#### WORK TO COMPLETE
An exact copy of the data is needed, one that excludes all pictures.

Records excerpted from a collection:

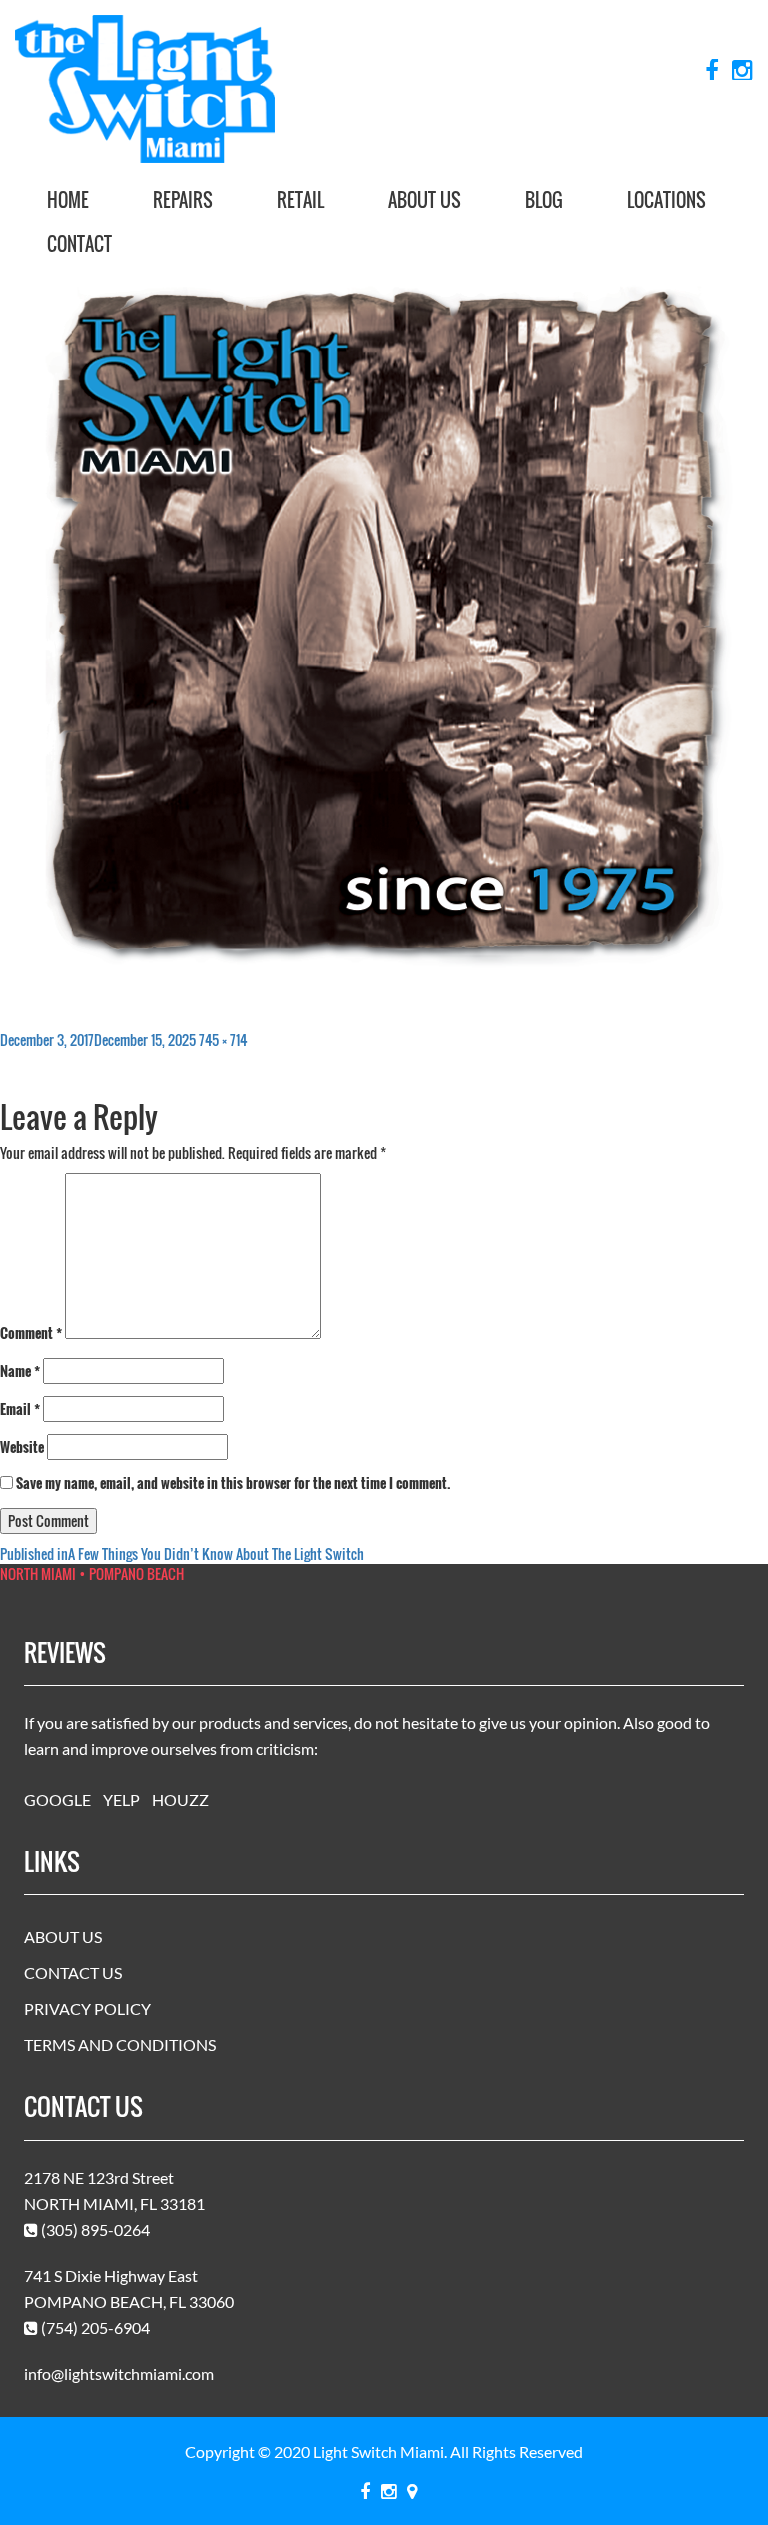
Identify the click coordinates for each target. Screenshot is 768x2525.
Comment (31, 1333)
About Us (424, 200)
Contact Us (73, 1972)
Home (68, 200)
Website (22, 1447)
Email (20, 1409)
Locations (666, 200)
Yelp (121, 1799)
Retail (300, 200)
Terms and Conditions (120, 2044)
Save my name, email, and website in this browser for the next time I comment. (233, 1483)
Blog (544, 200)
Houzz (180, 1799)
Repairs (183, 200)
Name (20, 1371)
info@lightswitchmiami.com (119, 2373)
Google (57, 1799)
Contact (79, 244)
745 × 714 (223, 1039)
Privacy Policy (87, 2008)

#### SOLUTION FOR THIS EXERCISE
Identify the click coordinates for each target. Screenshot is 768x2525.
Comment (31, 1333)
About Us (424, 200)
Contact Us (73, 1972)
Home (68, 200)
Website (22, 1447)
Email (20, 1409)
Locations (666, 200)
Yelp (121, 1799)
Retail (300, 200)
Terms and Conditions (120, 2044)
Save my name, email, and website in this browser for the next time I comment. (233, 1483)
Blog (544, 200)
Houzz (180, 1799)
Repairs (183, 200)
Name (20, 1371)
info@lightswitchmiami.com (119, 2373)
Google (57, 1799)
Contact (79, 244)
745 × 714 (223, 1039)
Privacy Policy (87, 2008)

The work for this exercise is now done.